As an interactive simulation of a contagious disease's spread throughout a real-life area (modelled after downtown Toronto) with user-adjustable variables, Contagion Simulator allows the user to investigate and compare the effects of different human factors on the spread of the disease throughout the population, such as the total number of infected, the maximum number of infected at one time, and the death count. This can give the user a basic understanding of how each factor affects the spread and social effect of the disease; for example, even a small percentage of social distancing noncompliance could significantly extend the epidemic, infecting more people and causing more deaths, highlighting the importance of adhering to social distancing.
As a result, Contagion Simulator addresses the challenge of identifying human factors by constructing a framework for the user to experiment around in and find them, and helps act as a rudimentary way to develop hypotheses about what approaches should be taken to combat epidemics like COVID-19, and to limit their spread in densely populated cities.
We were inspired to make this simulator by 3blue1brown's video Simulating an Epidemic, which demonstrated simple simulations of the SIR epidemic model and its spread throughout a population. We wanted to extend this idea beyond entities in a vacuum, apply it to a real-life area, and allow for user control over different variables in the simulation, and so the idea behind Contagion Simulator was born.
We first approached the task of creating such a simulation by discussing and writing down, as a group, what we wanted out of the simulation before writing any code.

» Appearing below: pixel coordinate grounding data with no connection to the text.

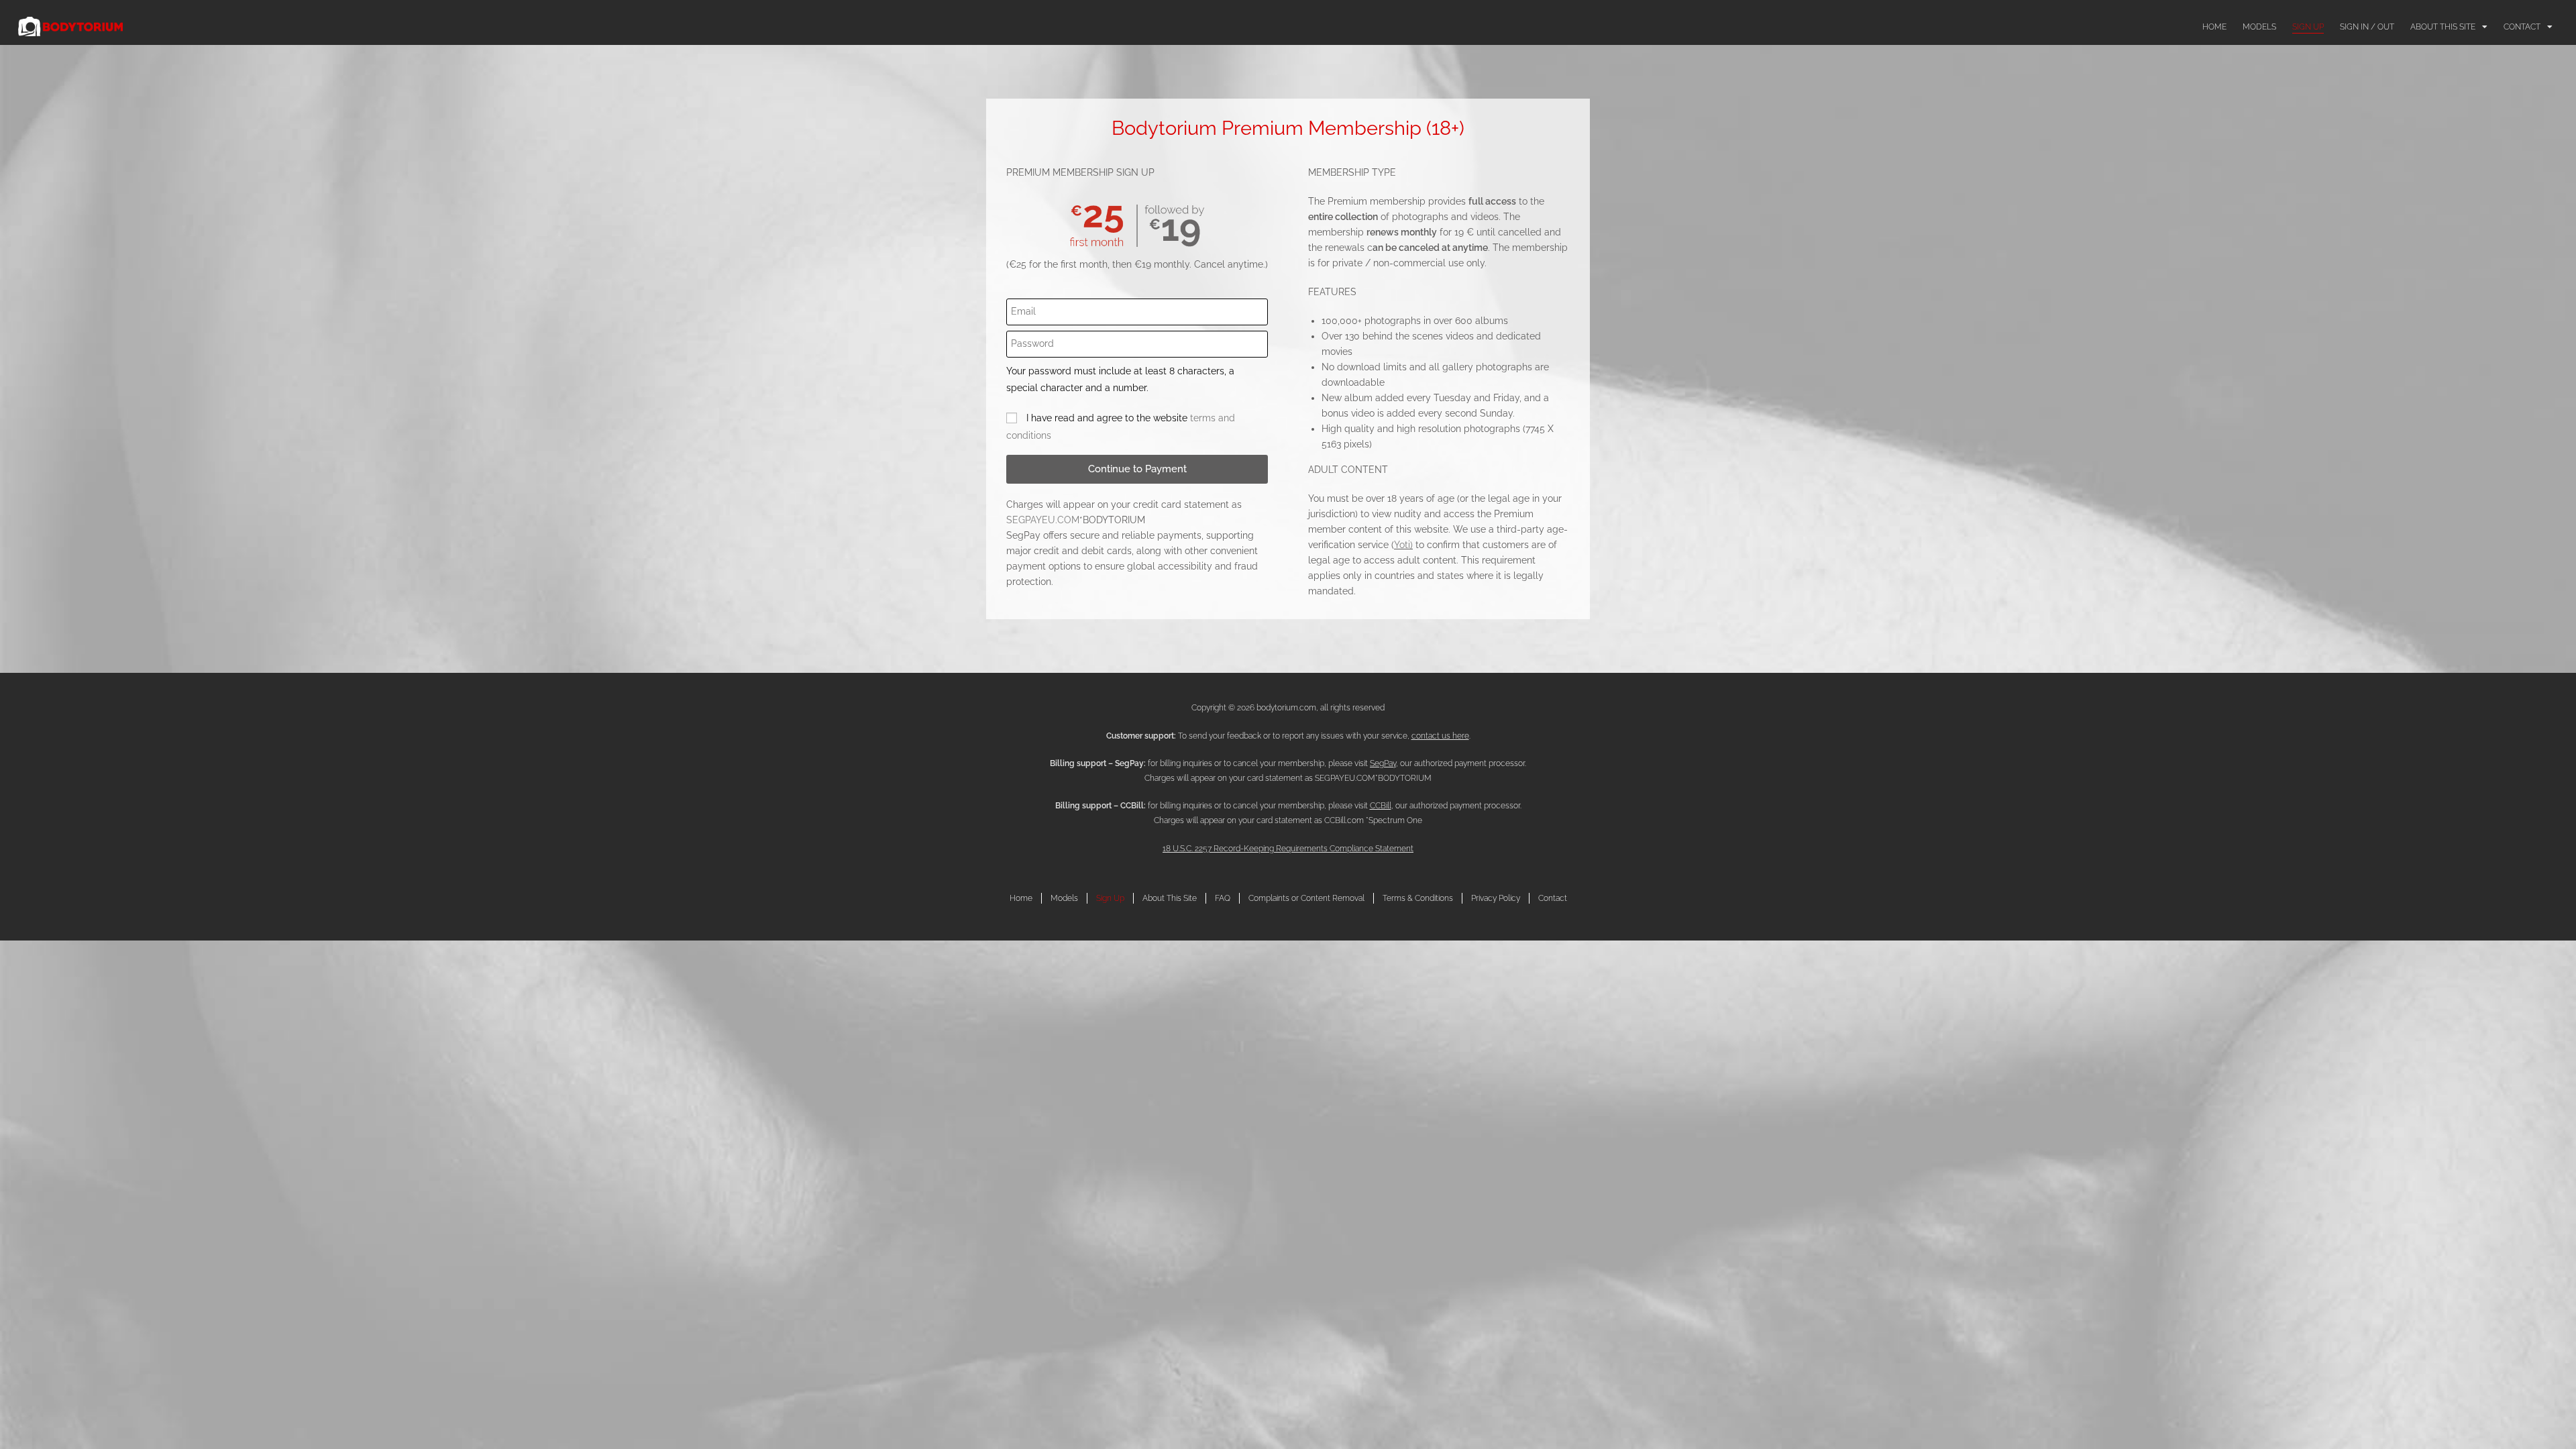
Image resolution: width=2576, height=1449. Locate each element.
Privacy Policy (1495, 898)
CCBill (1380, 805)
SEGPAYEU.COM (1042, 520)
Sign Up (2308, 27)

After establishing what we wanted the simulation to look like and what factors we wanted to target in the simulation, we got to work deciding on a city whose scale fit the one we were looking at and had adequate COVID-19-relevant data, only after which we began discussing and coming up with more specific mechanics and began coding.

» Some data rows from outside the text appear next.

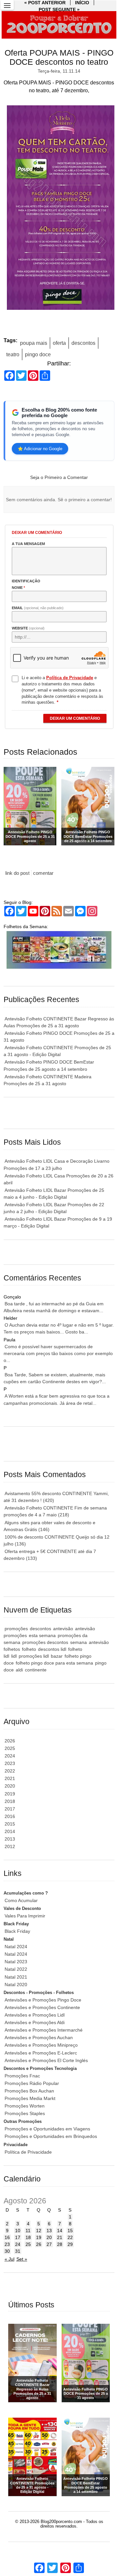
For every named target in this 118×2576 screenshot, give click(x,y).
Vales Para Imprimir (25, 1915)
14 (59, 2230)
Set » (21, 2259)
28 (59, 2244)
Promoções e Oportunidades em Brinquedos (51, 2136)
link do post (17, 873)
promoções (16, 1628)
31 (17, 2251)
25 (28, 2244)
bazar (57, 1656)
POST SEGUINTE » (59, 9)
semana (78, 1642)
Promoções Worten (25, 2105)
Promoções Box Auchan (29, 2090)
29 (70, 2244)
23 (7, 2244)
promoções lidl (34, 1656)
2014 (10, 1831)
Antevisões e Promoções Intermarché (44, 2030)
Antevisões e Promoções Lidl (35, 2015)
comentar (43, 873)
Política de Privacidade (28, 2152)
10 (17, 2230)
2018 (10, 1801)
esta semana (42, 1635)
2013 (10, 1839)
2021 (10, 1778)
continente (36, 1669)
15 (70, 2230)
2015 (10, 1823)
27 (49, 2244)
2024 (10, 1755)
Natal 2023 (16, 1961)
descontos (83, 343)
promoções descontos (45, 1642)
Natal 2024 (16, 1946)
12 (38, 2230)
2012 (10, 1846)
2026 (10, 1740)
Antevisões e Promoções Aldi (35, 2022)
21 (59, 2237)
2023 (10, 1763)
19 (38, 2237)
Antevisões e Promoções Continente (42, 2007)
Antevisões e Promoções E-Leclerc (41, 2053)
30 (7, 2251)
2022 (10, 1770)
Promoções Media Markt (30, 2098)
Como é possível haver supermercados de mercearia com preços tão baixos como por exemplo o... (58, 1353)
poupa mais (33, 343)
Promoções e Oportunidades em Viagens (47, 2128)
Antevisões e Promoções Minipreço (41, 2045)
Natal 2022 (16, 1969)
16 (7, 2237)
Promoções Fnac (22, 2075)
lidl (14, 1656)
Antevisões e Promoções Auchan (39, 2037)
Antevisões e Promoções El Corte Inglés (46, 2060)
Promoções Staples (25, 2113)
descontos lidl (52, 1649)
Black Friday (17, 1931)
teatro (12, 354)
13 (49, 2230)
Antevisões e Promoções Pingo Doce (43, 2000)
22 (70, 2237)
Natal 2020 (16, 1984)
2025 (10, 1748)
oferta (59, 343)
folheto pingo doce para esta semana (54, 1663)
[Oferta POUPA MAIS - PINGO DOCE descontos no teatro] (59, 209)
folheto (29, 1649)
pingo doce (38, 354)
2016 (10, 1816)
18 (28, 2237)
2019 (10, 1793)
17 (17, 2237)
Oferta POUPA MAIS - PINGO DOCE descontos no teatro (59, 57)
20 (49, 2237)
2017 (10, 1808)
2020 (10, 1786)
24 (17, 2244)
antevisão (63, 1628)
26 (38, 2244)
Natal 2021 (16, 1977)
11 (28, 2230)
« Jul (9, 2259)
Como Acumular (21, 1900)
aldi (19, 1669)
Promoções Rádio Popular (32, 2083)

NASA's SEDAC data on the distribution of COVID-19 cases worldwide and on population density in/around the simulated area (downtown Toronto) was used to estimate constants such as the mortality rate of COVID-19 and to appropriately distribute population within the simulated area.
Our simulation was coded entirely in Unity, with C# used for the scripts. To coordinate efforts on coding the simulation, a GitHub repository was set up between all team members.